Before we get into the details of financial transactions, it's important to clarify some basic points about… well… the U.S. Constitution. There are three Branches of government: Congress (the legislative branch), the Presidency (the executive branch) and courts (the judicial branch). Administrative agencies, like the U.S. Treasury, are housed in the executive branch but how they function is often structured and directed by congress (while some are just creations of Executive power). Congress also often delegates some of its powers to administrative agencies. For all sorts of purposes (both within economics and outside of it) the three branches of government are consolidated. For the purpose of calculating the U.S. government deficit, most elements of the three branches of government are consolidated. Some people might find this basic overview of the constitution strange and far afield from the monetary question under discussion, but it is not. For monetary questions in the modern United States often revolve around the Federal Reserve and we must clarify the place of the Federal Reserve in the Federal Government in order to decide what entities are appropriate to consolidate together and what entities are not. The Sterility of many debates over MMT’s controversial proposition stem from not clarifying these fundamental legal questions from the beginning, leading people to talk past each other.

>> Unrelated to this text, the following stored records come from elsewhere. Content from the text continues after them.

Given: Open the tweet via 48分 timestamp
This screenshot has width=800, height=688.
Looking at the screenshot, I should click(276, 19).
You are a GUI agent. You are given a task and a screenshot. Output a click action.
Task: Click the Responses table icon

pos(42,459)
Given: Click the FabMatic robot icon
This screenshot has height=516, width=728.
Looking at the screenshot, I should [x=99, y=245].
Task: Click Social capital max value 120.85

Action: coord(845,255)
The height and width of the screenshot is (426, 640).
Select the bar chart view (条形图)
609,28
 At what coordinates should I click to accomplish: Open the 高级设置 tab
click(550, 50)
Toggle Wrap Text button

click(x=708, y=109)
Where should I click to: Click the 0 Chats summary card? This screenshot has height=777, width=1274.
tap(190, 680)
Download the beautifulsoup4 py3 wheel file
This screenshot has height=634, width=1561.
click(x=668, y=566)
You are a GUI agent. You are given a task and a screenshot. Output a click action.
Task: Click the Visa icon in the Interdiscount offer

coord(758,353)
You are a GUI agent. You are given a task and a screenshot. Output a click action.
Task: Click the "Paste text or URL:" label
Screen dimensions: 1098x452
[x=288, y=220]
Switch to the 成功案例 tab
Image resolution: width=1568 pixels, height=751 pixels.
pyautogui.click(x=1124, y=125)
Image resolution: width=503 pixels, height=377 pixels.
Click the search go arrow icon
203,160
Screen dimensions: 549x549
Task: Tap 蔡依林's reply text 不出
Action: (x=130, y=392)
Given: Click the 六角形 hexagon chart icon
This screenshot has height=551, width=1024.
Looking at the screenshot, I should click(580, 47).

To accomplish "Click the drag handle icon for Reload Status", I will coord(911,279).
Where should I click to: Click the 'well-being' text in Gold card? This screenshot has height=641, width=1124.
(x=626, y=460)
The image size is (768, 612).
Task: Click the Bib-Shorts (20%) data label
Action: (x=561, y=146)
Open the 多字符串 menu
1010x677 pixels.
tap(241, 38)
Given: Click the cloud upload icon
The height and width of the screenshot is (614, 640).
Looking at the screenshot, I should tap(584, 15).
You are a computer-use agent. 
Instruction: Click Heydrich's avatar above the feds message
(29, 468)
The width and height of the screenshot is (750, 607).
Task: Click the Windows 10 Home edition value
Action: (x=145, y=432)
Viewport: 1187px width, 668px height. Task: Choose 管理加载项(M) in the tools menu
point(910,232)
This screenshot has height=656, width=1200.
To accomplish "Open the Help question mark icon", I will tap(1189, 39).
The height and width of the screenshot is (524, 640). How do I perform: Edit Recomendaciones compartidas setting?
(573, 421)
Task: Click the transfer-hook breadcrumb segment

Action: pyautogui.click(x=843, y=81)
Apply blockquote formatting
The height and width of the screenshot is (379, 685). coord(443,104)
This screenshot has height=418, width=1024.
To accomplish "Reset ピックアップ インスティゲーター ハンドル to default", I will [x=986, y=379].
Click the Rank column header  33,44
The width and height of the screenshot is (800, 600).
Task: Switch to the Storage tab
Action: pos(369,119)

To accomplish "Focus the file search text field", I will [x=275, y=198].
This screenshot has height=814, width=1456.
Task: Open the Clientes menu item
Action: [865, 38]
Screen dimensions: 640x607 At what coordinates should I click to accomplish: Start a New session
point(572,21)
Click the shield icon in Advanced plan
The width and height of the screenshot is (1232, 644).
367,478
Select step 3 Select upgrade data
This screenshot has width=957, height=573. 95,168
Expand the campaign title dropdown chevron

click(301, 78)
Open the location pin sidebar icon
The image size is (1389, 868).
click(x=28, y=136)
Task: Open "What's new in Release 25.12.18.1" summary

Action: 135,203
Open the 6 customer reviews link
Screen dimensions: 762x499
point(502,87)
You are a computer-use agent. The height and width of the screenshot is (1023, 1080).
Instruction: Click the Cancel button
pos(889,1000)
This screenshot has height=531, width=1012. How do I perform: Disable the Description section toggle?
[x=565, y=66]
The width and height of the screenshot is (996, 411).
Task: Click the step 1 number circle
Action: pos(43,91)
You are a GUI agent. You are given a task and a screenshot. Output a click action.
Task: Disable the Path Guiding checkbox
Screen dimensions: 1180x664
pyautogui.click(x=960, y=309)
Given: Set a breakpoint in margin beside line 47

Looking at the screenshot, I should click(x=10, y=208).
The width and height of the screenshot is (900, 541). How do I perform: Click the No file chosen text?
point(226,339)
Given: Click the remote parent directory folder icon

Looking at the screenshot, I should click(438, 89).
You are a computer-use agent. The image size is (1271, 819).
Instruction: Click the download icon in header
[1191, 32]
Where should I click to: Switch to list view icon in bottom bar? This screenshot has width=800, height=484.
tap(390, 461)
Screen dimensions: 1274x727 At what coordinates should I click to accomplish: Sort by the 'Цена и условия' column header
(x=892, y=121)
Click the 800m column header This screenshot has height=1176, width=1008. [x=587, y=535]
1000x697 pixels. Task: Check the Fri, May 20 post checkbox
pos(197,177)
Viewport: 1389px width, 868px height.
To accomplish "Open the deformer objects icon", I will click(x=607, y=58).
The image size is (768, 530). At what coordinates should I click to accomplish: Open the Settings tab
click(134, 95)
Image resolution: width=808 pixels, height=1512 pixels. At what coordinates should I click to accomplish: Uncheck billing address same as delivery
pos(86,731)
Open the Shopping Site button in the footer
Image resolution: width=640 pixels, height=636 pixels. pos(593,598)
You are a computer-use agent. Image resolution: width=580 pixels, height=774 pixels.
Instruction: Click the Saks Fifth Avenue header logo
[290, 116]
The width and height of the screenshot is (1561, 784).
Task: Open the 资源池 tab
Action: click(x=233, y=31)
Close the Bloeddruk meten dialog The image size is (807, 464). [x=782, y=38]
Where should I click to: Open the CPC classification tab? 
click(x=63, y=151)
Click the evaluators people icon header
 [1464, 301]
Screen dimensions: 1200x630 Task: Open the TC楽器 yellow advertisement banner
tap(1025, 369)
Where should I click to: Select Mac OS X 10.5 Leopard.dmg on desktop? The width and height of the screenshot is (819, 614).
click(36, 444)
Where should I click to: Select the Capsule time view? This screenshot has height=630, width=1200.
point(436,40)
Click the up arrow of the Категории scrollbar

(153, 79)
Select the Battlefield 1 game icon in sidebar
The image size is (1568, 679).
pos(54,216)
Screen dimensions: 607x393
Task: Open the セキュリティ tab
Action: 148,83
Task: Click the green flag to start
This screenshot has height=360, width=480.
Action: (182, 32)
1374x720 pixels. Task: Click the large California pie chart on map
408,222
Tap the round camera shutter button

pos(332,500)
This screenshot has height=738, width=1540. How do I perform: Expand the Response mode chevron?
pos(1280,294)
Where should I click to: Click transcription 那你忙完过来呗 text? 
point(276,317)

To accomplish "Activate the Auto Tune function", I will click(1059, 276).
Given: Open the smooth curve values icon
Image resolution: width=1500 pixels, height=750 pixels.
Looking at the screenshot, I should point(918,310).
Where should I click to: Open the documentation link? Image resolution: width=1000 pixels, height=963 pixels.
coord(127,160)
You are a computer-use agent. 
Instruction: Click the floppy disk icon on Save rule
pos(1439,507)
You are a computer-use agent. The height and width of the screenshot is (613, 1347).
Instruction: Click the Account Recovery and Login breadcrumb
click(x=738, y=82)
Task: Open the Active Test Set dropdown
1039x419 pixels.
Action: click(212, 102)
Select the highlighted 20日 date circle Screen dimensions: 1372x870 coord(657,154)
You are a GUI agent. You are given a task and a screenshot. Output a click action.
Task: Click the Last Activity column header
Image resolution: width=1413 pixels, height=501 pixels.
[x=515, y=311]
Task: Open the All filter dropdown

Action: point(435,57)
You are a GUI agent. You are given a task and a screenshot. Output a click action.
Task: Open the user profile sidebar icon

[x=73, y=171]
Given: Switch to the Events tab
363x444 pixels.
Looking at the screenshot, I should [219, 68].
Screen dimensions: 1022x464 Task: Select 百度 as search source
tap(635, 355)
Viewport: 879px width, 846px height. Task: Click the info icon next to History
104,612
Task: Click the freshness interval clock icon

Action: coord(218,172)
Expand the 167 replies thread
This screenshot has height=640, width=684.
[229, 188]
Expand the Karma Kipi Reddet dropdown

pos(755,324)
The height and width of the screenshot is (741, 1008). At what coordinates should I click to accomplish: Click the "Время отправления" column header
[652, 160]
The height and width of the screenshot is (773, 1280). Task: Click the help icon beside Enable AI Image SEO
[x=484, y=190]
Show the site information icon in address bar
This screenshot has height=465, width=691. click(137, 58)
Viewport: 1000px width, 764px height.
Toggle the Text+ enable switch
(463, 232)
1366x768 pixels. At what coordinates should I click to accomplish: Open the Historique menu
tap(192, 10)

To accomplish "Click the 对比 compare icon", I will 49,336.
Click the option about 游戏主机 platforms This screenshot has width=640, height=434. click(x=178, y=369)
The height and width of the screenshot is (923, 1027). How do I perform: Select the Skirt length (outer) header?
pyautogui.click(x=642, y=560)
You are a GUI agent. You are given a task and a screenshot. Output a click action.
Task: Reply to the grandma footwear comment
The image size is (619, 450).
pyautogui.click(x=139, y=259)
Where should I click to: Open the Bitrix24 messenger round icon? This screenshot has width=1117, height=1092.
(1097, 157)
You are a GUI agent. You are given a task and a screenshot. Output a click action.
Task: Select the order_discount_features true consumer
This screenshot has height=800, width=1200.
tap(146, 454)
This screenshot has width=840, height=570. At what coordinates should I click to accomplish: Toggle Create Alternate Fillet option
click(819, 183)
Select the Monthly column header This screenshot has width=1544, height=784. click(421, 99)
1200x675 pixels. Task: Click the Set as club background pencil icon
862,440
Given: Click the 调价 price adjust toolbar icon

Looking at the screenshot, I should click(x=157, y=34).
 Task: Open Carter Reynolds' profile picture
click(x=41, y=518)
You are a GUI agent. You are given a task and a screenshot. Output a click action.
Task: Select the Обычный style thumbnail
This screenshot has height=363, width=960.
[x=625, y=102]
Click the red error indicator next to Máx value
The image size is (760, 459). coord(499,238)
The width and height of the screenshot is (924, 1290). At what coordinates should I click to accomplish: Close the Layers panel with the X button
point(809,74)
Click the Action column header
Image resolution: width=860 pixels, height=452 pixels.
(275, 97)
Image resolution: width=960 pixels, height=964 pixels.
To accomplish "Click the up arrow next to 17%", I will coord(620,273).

In the view of Modern Monetary Theory (and the legal scholars associated with it) it is erroneous to not consolidate The Federal Reserve System with the Federal Government when conducting monetary analysis if intragovernment relations are not the subject under examination or relevant to the dynamics being analyzed. If, for example, relations between the government and the domestic private sector (as well as sub-federal governments) are being analyzed, consolidating the Federal Reserve System with the rest of the Federal Government makes the most sense. The case for consolidating the Federal Reserve Board, which determines monetary policy, with the rest of the Federal Government is clear- it is an administrative agency that forms part of the executive branch. The reason the Federal Reserve System is sometimes not consolidated in this fashion is the confusion over Regional Federal Reserve Banks, which are not administrative agencies of the government. These entities are congressionally created corporations which conduct monetary policy at the direction of the Federal Reserve Board.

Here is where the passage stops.